Folha de S. Paulo
Carestia vem de longe, pouco é desta gestão,
vai demorar a passar e piora com populismos
O preço da comida que se leva para casa,
"alimentação no
domicílio", aumentou em média 7,1% em 12 meses até fevereiro. Em novembro
do ano passado, havia aumentado 8,4% em um ano. O consumidor teria notado a
melhoria?
Improvável, não só por causa da variação
pequena. Não apenas também porque o preço de alimentos essenciais, como
ovos, acaba de aumentar 15,4% em um mês. O nível dos preços da comida e de
produtos essenciais é que está alto, tendo subido muito mesmo antes de Lula 3, como
se observa nestas colunas faz tempo.
Para que esse problema fique menor, é preciso que os salários ganhem a corrida do preço dos alimentos, com inflação geral mais comportada —demora. É difícil esperar queda grande do preço da comida, em tumulto global faz anos, por epidemia, guerra e desastre climático.
E daí? Espera-se que Lula tenha isso em mente
e não adote "medidas drásticas", como ameaçou. Até agora, os
ministérios da Agricultura e da Fazenda têm contido ideias doidivanas. Mas
sabe-se lá o que virá.
Mexer
em preços, tentar achatá-los de modo artificial, dá em besteira. Por que
alguém vai plantar mais, digamos, arroz, se o governo vai bulir com preços? Não
vai. Mesmo medidas que não são nocivas, como zerar impostos de importação, são
irrelevantes diante de problemas estruturais, agravados pela desvalorização do
real (por causa dos EUA, mas piorada por bobagens do governo).
O governo pode achar também que, dada a safra
recorde e preços talvez em queda, a solução agora seria fazer estoque ou adotar
medida de efeito similar. Não é. A maioria dos alimentos não se presta à
estocagem, que custa caro.
O país em geral não tem problema de
abastecimento, é grande exportador, tem comércio externo livre (e, pois, preços
livres, o que dificulta a regulação por estoques) etc.
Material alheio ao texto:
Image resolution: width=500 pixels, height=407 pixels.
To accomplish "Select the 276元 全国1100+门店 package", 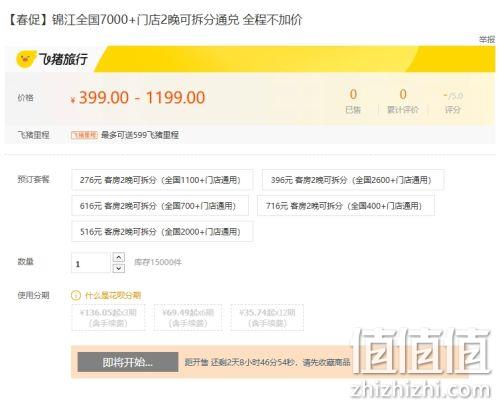I will (x=162, y=180).

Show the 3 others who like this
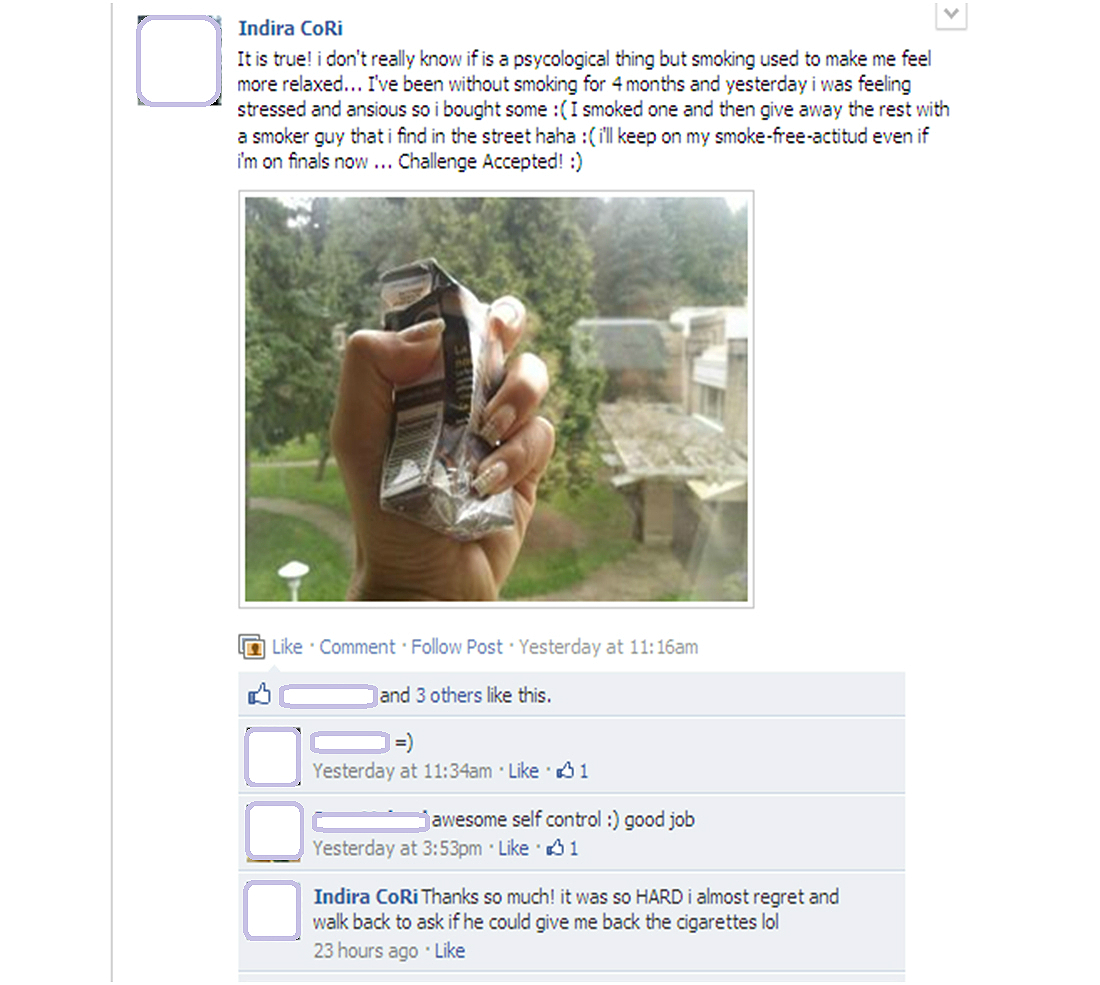(449, 695)
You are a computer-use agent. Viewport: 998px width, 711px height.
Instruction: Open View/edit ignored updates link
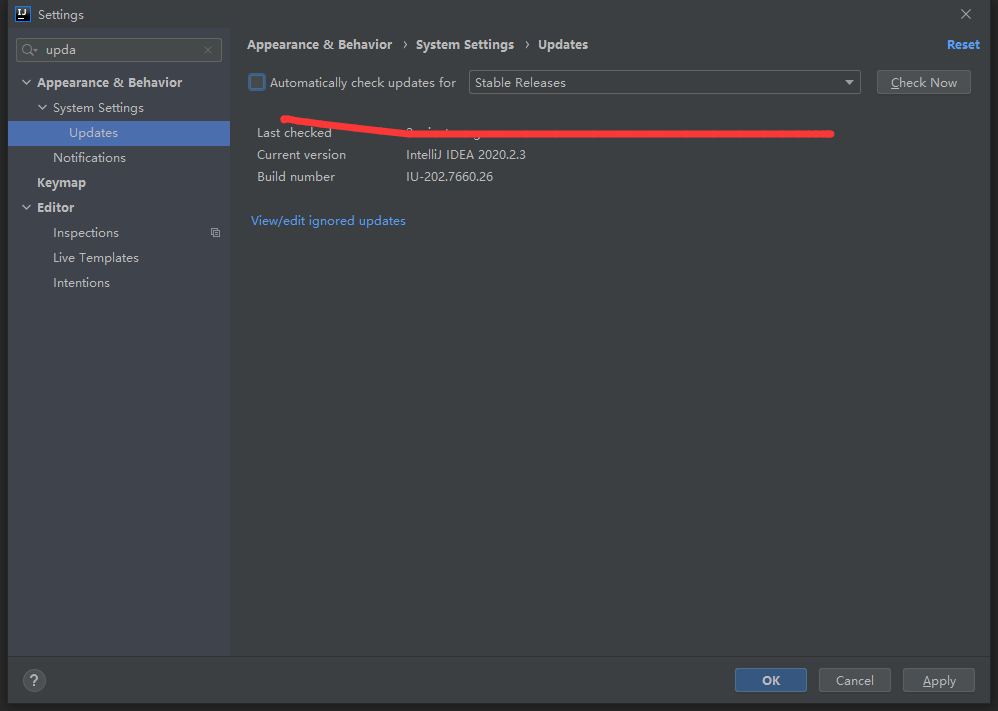(x=328, y=221)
Estoque resolve problema
pontual.
Por falar em arroz, o preço do grão baixou 4%
em um ano. Algum alívio. Pouco. Desde o início de Lula 3, mas não por
responsabilidade do governo, o arroz ficou 32% mais caro (nesse período,
o salário nominal
médio aumentou 19%). Nos últimos cinco anos, desde o início da epidemia, o
arroz ficou 100% mais caro (o salário nominal médio aumentou 43%).
O preço médio da comida ("alimentação no
domicílio") até cresceu menos do que o salário desde o início de Lula 3
(9,7% contra 19%). O ganho salarial forte e os preços comportados dos alimentos
em 2023 ajudaram bem, até meados de 2024, quando a comida voltou a encarecer.
Mas a herança de peste, guerra e secas ainda
é pesada. Alta média de 58,4% na comida, em cinco anos, ante alta de 43% nos
salários nominais (e alta do IPCA geral de 34,8%). Alta de 55% nas carnes, de
53% no frango, de 65% em leite e derivados, de 92% no óleo de soja, de 182% no
café. Altas que batem na cara e no estômago do povo miúdo.
Dá para notar que o problema é maior, antigo,
persistente. Não vai melhorar com essas medidazinhas do governo, que talvez
queira passar para o povo a impressão de que se preocupa.
Se colar, colou. Importante, ressalte-se,
seria que os salários continuassem a crescer em ritmo mais rápido do que a
inflação, como no começo do governo. Agora, temos inflação resistente e risco
de que o rendimento do trabalho cresça mais devagar. O governo colhe problemas
que plantou na política econômica. Que não jogue mais sal na plantação.